§ **Consigne**:
D'après le texte ci-dessous sur les Journées d'Avignon de la FNCC, quelle thématique avait été choisie pour le débat ?

§ **Texte à lire**:

-=-=-

Par 28 septembre 2021octobre 29th, 2021Aucun commentaire

Journées d’Avignon de la FNCC. A l’occasion du 10e anniversaire de la convention qui les lie, l’Association des maires ruraux de France (AMRF) et la FNCC organisaient un débat, le 17 juillet, autour des politiques culturelles rurales. Un débat marqué par l’une des spécificités des communes rurales : l’action culturelle y est le plus souvent directement portée par les maires, ici par Yvan Lubraneski, maire des Molières (Essonne), Jessie Orvain, maire d’Isigny-le-Buat (Manche), Yves Dumoulin, maire de Fareins (Ain) et Fanny Lacroix, maire de Châtel-en-Trièves (Isère) – aux côtés d’Yves Lecoq, maire-adjoint à Arbois (Jura). Objectif de la rencontre : mettre en valeur les initiatives culturelles des communes rurales et dégager des pistes de travail communes pour l’AMRF et la FNCC. Résultat de la rencontre : l’identification de quelques nouvelles coordonnées pour l’action politique culturelle. Echos.

La conclusion apportée au débat par le président de la FNCC était aussi à la source de la thématique choisie, “Vers un nouvel essor des politiques culturelles rurales”, avec cette nuance : l’action des élu.e.s ruraux peut contribuer à un nouvel essor des politiques culturelles en général. Frédéric Hocquard : « Quand on tente un pas de côté, on voit les choses de manière différente. C’est ce que nous apporte le dialogue avec l’AMRF : avec vous, nous parvenons à modifier notre appréhension des problématiques culturelles. »

L’esprit des colonies de vacances. Et en effet, une problématique très particulière, a priori assez éloignée des considérations habituelles sur les enjeux culturels et paradoxalement soulevée par une élue d’une commune francilienne, donc très fortement urbanisée – May Bouhada, maire-adjointe à Fontenay-sous-Bois –, a illustré l’esprit général des propos tenus lors de cette rencontre : « Il serait intéressant d’initier une politique autour des colonies de vacances pour contribuer à sortir les enfants de leurs quartiers. »

-=-=-

§ **Données fournies**:
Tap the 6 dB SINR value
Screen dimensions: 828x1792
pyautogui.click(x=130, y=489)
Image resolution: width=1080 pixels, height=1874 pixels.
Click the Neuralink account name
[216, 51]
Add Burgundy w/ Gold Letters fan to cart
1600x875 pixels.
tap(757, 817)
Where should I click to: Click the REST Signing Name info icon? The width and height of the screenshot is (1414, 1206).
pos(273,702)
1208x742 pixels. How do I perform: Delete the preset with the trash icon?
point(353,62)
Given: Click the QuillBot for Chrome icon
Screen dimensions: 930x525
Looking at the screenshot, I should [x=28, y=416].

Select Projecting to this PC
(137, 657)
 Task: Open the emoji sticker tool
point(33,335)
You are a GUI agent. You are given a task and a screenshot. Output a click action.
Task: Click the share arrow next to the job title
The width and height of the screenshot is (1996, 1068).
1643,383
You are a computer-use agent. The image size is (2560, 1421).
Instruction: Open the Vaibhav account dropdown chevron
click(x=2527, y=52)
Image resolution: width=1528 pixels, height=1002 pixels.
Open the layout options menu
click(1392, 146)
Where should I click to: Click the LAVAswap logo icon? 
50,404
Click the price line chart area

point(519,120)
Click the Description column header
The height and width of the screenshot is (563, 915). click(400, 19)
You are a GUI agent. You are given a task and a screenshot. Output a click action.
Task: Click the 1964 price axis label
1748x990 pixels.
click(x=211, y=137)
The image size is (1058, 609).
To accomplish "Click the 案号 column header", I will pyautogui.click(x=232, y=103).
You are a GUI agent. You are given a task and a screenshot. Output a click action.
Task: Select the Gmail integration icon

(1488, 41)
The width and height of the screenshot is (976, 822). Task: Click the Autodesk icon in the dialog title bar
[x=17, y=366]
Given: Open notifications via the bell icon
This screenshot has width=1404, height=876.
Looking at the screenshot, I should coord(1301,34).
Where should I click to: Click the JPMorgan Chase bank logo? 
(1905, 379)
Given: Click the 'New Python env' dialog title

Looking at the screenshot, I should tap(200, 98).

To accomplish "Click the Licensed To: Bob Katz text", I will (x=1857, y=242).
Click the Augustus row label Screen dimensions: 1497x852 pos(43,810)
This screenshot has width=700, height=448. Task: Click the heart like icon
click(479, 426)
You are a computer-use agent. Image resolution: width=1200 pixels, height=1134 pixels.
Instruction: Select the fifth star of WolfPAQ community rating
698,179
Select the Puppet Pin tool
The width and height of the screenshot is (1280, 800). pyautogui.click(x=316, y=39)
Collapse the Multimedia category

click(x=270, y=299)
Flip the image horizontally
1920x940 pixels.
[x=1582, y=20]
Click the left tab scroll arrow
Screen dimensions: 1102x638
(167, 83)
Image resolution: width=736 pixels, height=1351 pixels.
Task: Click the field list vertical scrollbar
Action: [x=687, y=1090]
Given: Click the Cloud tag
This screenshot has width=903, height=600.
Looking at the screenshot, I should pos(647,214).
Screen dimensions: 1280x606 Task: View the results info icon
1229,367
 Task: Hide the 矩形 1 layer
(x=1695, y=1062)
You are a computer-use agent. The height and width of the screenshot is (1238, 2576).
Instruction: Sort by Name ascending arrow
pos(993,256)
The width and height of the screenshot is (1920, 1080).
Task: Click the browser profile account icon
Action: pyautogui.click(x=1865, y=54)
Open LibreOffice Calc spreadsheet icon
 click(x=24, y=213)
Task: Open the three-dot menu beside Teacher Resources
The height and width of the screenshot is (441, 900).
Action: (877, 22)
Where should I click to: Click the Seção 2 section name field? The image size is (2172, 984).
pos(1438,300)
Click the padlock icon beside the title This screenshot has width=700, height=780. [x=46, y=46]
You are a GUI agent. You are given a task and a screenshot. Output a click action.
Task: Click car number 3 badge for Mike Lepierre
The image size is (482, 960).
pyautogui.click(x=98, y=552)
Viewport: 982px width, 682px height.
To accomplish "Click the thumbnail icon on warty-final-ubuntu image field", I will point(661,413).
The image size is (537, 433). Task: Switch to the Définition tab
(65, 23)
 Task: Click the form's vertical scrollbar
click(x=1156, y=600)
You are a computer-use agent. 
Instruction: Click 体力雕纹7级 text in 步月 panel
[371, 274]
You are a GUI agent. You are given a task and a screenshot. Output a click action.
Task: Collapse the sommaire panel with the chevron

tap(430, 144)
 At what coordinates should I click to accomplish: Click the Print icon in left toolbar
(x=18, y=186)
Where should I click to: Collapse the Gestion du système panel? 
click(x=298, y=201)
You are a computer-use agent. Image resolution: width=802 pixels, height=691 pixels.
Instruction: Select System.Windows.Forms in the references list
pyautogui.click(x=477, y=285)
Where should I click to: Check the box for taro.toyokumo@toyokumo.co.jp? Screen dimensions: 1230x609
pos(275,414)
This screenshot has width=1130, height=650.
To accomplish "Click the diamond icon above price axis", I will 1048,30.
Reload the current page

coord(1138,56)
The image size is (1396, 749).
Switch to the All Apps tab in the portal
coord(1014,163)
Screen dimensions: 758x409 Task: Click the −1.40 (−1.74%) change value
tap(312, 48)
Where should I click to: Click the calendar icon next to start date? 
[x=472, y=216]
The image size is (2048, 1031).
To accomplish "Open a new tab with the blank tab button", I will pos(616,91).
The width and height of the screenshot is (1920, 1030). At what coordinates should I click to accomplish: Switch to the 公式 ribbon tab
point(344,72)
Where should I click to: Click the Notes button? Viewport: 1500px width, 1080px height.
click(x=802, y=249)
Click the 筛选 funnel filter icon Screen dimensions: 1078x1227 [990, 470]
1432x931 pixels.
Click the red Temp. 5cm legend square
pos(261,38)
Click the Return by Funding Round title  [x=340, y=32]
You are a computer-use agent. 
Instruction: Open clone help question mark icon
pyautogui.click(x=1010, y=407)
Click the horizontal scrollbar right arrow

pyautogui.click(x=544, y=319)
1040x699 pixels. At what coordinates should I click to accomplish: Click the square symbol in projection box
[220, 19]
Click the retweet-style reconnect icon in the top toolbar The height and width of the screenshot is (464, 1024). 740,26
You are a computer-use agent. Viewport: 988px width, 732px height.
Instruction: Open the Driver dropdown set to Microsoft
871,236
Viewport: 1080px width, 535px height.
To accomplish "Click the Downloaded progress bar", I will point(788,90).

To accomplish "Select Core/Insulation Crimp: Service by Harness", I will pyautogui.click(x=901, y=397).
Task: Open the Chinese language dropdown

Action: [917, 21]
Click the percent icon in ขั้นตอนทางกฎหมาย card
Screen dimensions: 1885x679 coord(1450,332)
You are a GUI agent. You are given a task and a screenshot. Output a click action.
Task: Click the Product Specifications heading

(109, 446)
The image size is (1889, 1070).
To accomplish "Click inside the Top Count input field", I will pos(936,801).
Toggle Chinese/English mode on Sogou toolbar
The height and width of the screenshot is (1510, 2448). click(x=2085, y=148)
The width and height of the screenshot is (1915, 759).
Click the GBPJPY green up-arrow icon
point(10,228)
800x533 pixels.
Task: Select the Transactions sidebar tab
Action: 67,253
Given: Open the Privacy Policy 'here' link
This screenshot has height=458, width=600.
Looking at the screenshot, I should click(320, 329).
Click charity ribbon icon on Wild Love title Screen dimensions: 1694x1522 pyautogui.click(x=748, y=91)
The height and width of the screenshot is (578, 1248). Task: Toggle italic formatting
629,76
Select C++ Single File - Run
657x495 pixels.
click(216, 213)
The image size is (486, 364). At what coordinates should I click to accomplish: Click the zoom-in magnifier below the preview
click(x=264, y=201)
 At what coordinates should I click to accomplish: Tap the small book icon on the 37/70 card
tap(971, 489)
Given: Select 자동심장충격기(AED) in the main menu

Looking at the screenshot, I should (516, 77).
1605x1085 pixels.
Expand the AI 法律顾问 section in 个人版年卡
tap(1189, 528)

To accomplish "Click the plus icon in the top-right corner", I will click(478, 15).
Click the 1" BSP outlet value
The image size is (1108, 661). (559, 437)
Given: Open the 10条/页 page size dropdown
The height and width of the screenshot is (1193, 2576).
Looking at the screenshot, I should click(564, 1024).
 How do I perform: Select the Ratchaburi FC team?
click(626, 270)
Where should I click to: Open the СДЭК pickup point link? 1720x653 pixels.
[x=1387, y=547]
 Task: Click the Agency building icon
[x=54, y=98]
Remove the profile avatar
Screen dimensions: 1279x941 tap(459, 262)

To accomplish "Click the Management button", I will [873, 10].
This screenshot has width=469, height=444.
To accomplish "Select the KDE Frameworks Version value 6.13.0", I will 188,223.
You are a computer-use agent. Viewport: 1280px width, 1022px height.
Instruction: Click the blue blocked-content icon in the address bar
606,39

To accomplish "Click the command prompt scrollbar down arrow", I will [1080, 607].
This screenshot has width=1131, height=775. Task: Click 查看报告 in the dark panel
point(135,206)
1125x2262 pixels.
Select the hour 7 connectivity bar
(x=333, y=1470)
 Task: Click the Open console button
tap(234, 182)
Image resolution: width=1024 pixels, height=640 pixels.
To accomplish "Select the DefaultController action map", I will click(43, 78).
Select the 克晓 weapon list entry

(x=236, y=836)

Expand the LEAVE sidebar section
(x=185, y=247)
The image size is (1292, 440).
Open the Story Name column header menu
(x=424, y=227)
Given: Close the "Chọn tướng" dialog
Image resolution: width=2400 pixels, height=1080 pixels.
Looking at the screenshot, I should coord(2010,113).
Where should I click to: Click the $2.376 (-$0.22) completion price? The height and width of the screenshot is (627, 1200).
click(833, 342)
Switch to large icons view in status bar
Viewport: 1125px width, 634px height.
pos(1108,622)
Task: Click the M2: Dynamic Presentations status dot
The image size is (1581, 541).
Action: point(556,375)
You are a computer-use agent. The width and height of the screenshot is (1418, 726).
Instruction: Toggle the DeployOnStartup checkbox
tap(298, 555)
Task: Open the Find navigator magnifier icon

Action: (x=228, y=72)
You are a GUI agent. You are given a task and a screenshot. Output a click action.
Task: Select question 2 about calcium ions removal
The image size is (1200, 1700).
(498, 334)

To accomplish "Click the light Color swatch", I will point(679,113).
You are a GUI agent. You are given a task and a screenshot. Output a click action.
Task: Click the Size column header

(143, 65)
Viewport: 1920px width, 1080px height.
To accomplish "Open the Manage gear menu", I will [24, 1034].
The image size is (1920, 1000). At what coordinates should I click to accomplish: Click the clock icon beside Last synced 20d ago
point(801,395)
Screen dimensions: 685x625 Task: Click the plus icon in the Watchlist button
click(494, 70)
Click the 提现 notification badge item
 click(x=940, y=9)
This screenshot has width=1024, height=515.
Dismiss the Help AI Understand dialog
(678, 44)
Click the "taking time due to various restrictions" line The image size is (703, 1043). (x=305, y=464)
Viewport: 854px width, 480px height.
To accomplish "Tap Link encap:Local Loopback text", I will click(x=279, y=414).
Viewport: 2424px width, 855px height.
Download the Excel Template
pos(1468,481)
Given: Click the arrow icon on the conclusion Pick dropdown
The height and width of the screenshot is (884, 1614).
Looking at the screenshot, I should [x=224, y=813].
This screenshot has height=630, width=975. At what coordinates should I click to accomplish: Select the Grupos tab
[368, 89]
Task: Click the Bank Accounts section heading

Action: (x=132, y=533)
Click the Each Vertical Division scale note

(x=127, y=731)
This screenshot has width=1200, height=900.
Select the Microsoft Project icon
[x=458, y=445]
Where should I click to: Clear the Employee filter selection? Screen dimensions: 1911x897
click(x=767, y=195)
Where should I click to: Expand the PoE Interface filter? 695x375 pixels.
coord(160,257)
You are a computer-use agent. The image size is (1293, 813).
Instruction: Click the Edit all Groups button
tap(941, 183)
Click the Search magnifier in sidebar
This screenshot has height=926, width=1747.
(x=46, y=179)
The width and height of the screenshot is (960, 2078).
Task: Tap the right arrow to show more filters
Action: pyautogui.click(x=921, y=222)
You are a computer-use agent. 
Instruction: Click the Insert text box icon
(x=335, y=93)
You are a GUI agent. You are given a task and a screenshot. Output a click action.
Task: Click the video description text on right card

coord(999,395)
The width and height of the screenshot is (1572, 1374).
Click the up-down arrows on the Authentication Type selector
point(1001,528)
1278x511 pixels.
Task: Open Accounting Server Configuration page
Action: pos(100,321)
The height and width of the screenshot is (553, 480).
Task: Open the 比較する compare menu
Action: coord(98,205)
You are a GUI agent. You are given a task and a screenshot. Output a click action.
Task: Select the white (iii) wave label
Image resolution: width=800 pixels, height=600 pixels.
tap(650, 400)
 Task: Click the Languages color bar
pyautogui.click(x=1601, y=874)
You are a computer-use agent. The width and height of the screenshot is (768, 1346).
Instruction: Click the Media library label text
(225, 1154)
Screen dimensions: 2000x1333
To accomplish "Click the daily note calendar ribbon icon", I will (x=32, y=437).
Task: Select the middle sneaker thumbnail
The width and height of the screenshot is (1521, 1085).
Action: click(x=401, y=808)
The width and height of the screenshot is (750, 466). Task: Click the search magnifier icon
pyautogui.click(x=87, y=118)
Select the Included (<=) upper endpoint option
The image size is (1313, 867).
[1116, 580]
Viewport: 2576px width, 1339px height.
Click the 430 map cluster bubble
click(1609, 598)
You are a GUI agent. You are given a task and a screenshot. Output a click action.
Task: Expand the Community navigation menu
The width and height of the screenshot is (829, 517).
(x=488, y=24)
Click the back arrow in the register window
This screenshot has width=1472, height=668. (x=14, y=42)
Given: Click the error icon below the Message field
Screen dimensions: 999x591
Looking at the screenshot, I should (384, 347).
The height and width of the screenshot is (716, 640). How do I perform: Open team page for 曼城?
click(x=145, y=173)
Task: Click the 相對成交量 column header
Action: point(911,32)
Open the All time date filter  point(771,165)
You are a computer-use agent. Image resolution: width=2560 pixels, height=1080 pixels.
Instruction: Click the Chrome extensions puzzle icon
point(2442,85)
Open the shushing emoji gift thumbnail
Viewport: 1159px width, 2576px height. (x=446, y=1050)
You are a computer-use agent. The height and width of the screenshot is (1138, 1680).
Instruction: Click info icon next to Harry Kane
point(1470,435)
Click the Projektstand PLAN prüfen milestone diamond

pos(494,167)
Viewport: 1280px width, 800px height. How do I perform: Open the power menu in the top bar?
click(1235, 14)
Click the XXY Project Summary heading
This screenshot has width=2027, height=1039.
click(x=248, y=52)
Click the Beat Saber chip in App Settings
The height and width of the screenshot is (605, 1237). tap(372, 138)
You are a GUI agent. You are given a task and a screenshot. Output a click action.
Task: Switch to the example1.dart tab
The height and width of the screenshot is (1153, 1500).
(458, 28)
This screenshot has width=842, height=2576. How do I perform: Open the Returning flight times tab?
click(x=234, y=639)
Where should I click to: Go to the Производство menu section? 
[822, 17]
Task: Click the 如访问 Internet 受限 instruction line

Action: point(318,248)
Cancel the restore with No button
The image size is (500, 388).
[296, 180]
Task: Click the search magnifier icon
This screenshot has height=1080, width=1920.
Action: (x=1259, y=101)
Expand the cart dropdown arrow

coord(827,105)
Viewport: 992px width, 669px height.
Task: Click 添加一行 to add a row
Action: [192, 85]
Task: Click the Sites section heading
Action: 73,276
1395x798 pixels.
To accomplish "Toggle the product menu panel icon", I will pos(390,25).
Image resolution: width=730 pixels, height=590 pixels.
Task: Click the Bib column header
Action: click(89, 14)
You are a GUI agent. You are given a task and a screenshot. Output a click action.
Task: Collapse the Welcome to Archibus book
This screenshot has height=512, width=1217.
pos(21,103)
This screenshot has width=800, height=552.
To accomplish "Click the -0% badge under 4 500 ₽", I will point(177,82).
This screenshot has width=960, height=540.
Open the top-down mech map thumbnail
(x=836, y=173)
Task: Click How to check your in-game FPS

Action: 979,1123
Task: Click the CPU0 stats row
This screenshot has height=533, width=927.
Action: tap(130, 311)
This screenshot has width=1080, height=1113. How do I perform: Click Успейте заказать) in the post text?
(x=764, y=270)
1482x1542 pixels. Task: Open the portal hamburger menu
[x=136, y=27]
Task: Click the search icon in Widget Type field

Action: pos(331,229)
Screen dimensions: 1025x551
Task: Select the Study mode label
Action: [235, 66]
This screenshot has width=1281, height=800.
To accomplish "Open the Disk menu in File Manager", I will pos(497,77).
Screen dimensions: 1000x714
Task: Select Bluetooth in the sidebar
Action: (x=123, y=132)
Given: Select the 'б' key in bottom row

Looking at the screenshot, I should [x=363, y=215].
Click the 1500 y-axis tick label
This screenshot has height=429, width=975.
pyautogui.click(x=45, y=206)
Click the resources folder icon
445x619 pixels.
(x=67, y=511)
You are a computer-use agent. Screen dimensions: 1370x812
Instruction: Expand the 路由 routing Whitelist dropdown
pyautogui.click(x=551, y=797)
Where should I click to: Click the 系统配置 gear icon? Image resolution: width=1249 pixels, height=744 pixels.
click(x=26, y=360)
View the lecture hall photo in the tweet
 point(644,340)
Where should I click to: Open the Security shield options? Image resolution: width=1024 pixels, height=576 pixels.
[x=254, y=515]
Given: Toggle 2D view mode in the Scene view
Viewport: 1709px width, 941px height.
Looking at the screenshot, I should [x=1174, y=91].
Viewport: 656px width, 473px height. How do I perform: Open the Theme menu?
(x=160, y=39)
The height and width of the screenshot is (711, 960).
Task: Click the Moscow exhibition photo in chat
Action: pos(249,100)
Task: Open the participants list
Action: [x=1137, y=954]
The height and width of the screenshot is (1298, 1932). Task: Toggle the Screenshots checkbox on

-=-=-

§ **Réponse**:
« Vers un nouvel essor des politiques culturelles rurales »